As GoAuto has reported, Germany’s transport ministry ordered Mercedes-Benz to recall its passenger vehicles and vans fitted with its 1.6- and 2.2-litre engines, the latter of which is offered in Australian examples of the C220d mid-sizer and GLC220d SUV.
Mercedes-Benz Australia/Pacific is still awaiting instruction from Germany as to whether it needs to take action.
Benz has denied any wrongdoing, but has agreed to apply a software fix to affected German-spec vehicles.
However at the launch of the updated C-Class in Germany, one senior powertrain official told GoAuto that the new 220d variant should not require any software updates.
The 2.0-litre engine powering the new 220d – which is also found in the current 250d – has been revised to include a new exhaust after-treatment system that is now mounted closer to the engine block, allowing the system to reach its optimal operating temperature quicker from a cold start, which makes for lower engine emissions.
Other advancements to the new engine include a stepped-bowl combustion process, an aluminium engine block replacing the old cast-iron block, resulting in a 35-40kg weight reduction, and improved cylinder wall coating and air ducting on the intake and exhaust sides.

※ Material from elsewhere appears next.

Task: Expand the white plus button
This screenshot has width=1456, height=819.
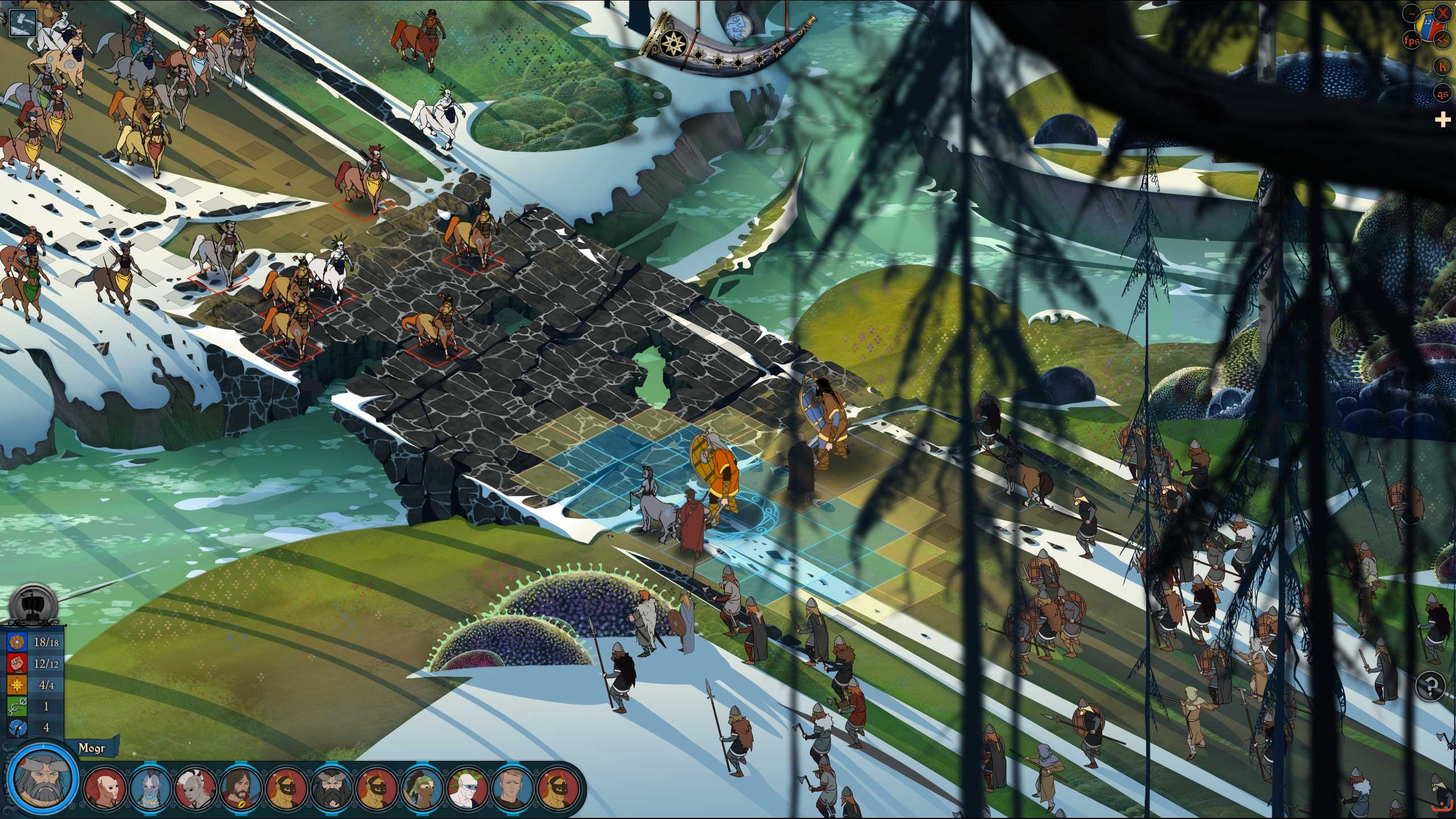Action: coord(1442,120)
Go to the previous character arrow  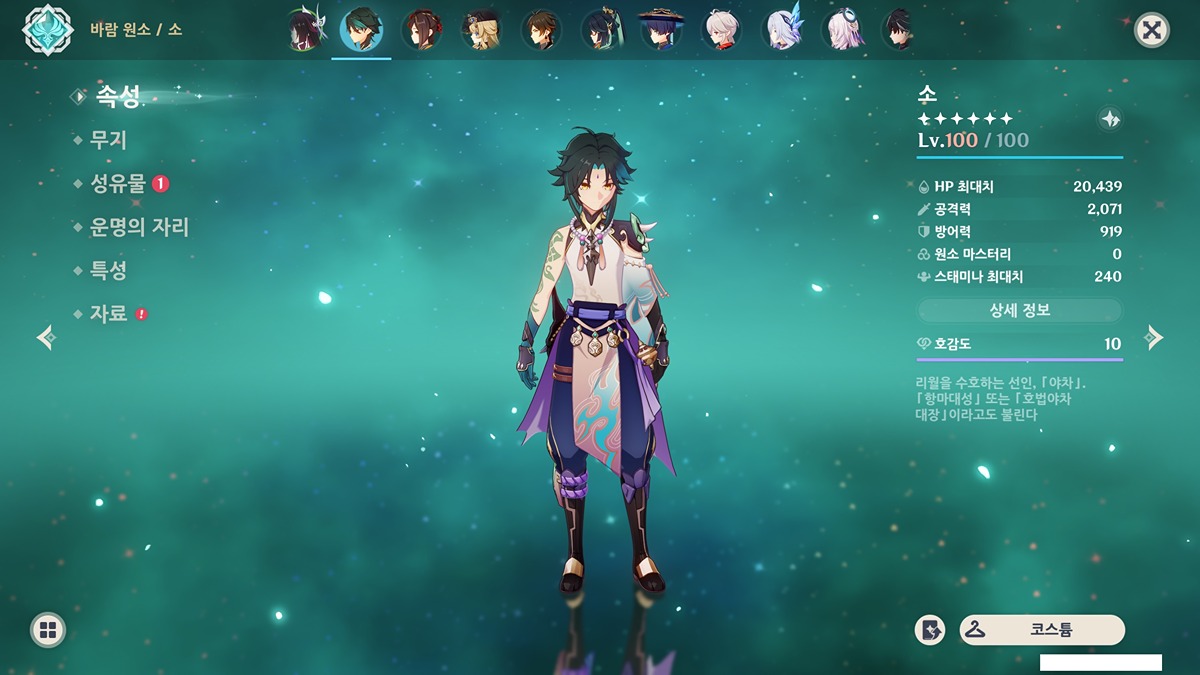45,337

While the 2.0-litre engine in 220d guise outputs 143kW/400Nm, Mercedes says the changes have allowed for power outputs of up to 180kW, comparable to most six-cylinder diesel engines.

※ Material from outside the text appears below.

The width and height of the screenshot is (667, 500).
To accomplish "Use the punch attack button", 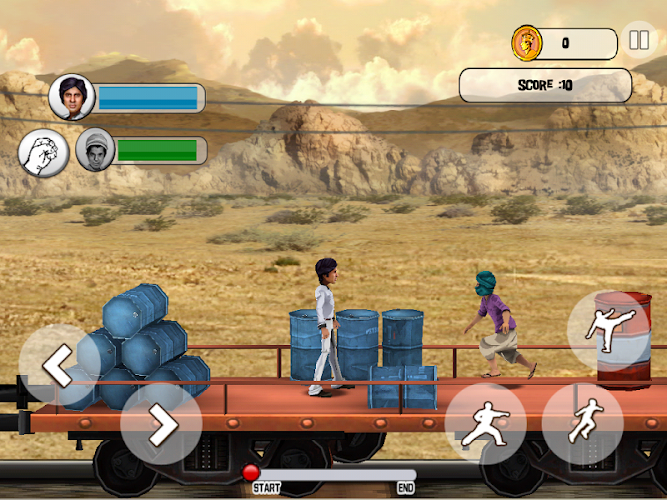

As a result of the changes, the OM654 engine is certified for Euro 6D-Temp emissions standards, the highest currently achievable.

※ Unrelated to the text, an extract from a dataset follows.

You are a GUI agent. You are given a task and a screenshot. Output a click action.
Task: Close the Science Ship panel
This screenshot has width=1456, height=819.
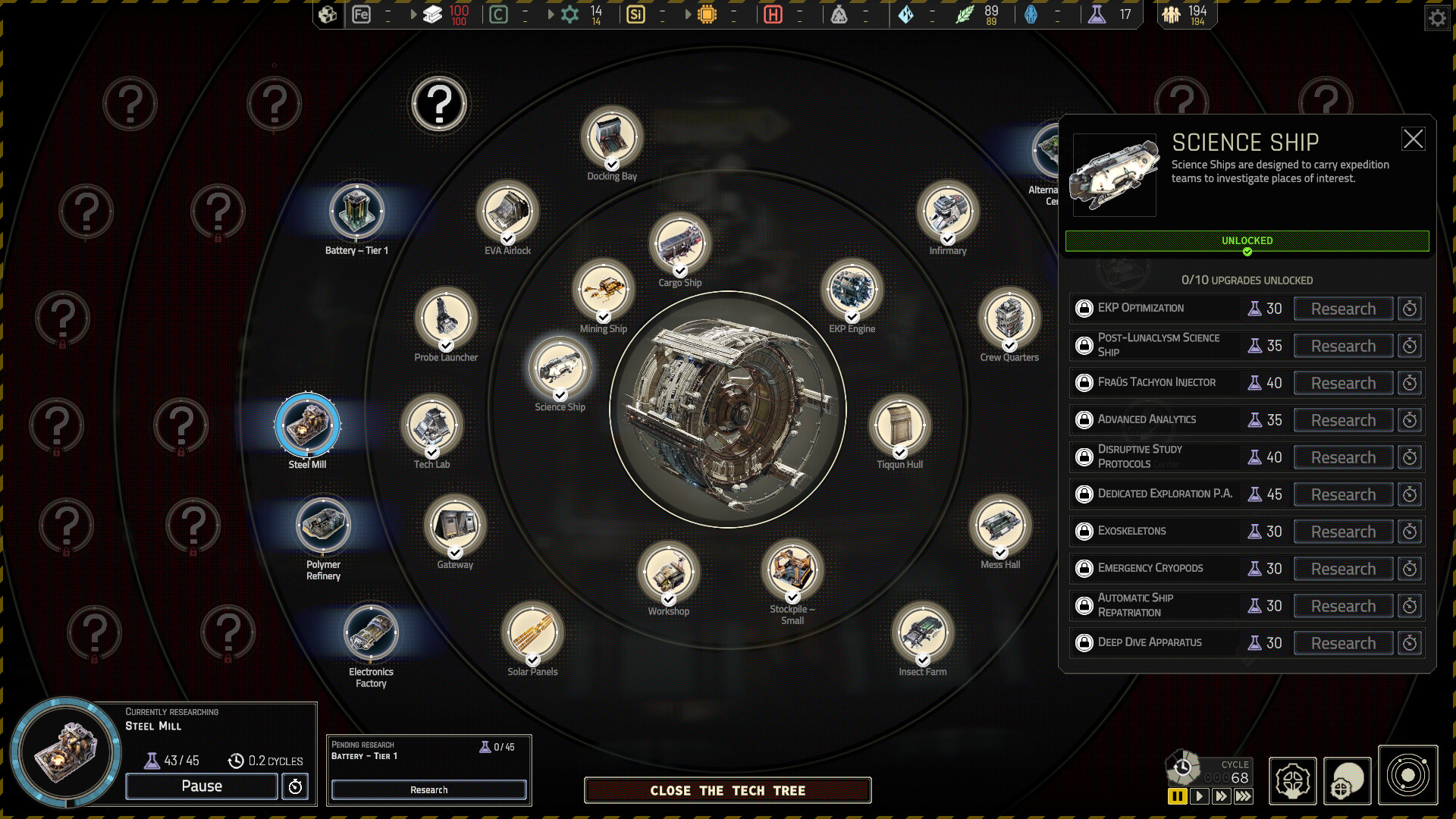click(x=1414, y=139)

The new donk continues to use the AdBlue additive system to help reduce emissions, which was the cause of concern for the old OM651 diesel mill.
The allegations levelled against Mercedes claim that the engine software fault caused the amount of AdBlue – which helps reduce levels of nitrous oxide in the exhaust gases – to drop after a certain amount of time.
The number of Australian vehicles affected by the recall is expected to be relatively small, as local customers have shown a preference for petrol-powered C-Class variants. The C220d and C250d are the only diesel variants in the outgoing C-Class range.